**TASK PROMPT:** Could you print every record below exactly as written?

**DATA PROVIDED:**
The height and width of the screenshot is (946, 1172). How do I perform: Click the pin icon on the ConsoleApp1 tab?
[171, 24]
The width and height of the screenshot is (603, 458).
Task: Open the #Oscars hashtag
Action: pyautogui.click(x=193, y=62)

**EXERCISE RESULT:**
The height and width of the screenshot is (946, 1172). How do I perform: Click the pin icon on the ConsoleApp1 tab?
[171, 24]
The width and height of the screenshot is (603, 458).
Task: Open the #Oscars hashtag
Action: pyautogui.click(x=193, y=62)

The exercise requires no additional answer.